Local democracy in NI: Have our problems got bigger, or our politics smaller?

Okay, a short break from focusing on the legacy of Margaret Thatcher. Malachi O’Doherty has been looking at the grand palais of local democracy that is the Belfast City Council chamber. And what goes on there:

It looks like the sort of place world affairs are hammered out in. Actually it is the drain into which our sectarian toxins flow.

And as for power? Well, there’s the bins and the parks and cemeteries and not much more.

Belfast City Council has been the forum for some of the most outrageous and vitriolic squabbling and the real question is whether this has been good for us or bad.

And…

It is good if it provides a platform which the outrage would not otherwise have. If letting the councillors vent their sectional passions against each other provides a safety valve that prevents the old intercommunal malice from tearing apart the Assembly and the Executive, then maybe it is better that the snarling is done in the city rather than on the hill.

But if the council is a bear pit that only encourages point scoring and if it is just a relic of bad politics, a place where the stale vapours linger to do no good for anyone, then perhaps a bunch of paid technocrats could run the city better without the bad odour of factionalism.

The truth probably lies somewhere between the two ends of that one dialectic. There is more co-operation going on than often meets the controversialist public eye.

Vexed question over Christmas lights and the timing of flags is what democracy is reduced to. So we have no controversial schemes over trams like Dublin or Edinburgh to contend with.

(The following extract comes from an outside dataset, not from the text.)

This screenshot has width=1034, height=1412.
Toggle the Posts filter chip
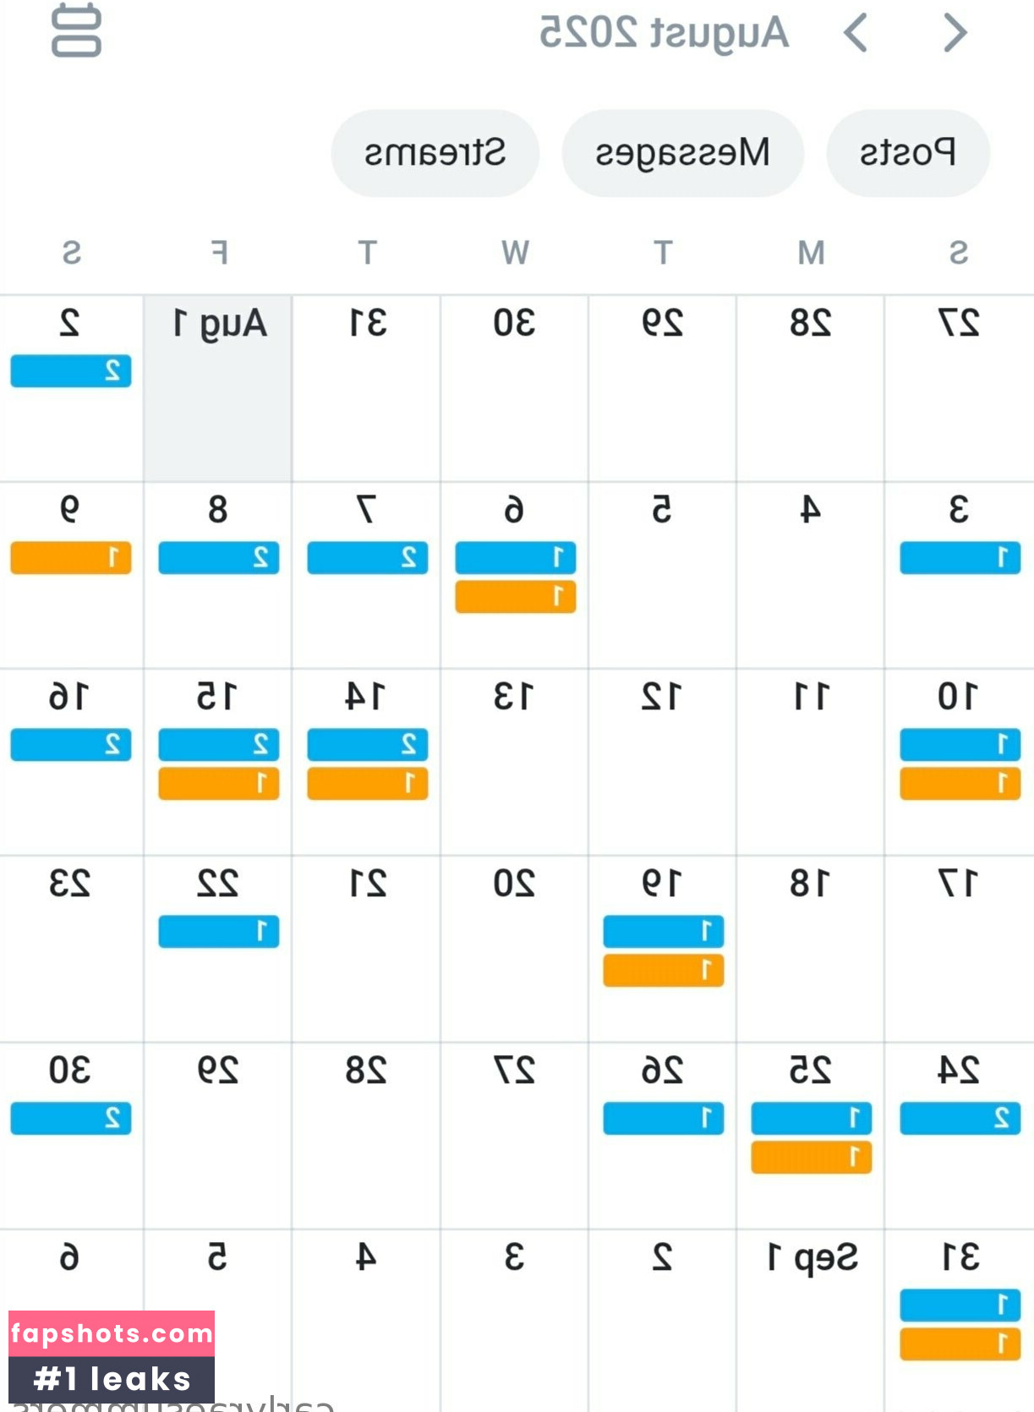(908, 153)
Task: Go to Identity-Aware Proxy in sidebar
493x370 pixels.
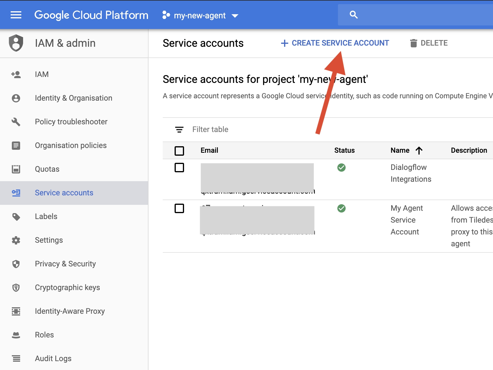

But a little like the co-habitation at OFMdFM, it is almost as though our politics does not go deep enough to actually do stuff across the chamber. Malachi again:

Go back to 1972 and Paddy Wilson of the SDLP (who was later murdered by loyalists) is making that very point to reporters in Kelly’s Cellars.

“Why do we need a council? Why do you have to declare your commitment to a community or a political ideology to get a chance at running the city? It’s not as if the councillors are going to decide whether Ireland will be united or the country is to be run on socialist lines. They’ll have nothing to do with it.”

Tall order when developments on one side of the street in north Belfast brings in angry phone calls to councillors from residents on the other…

Have our problems just got bigger, or did our politics just get smaller?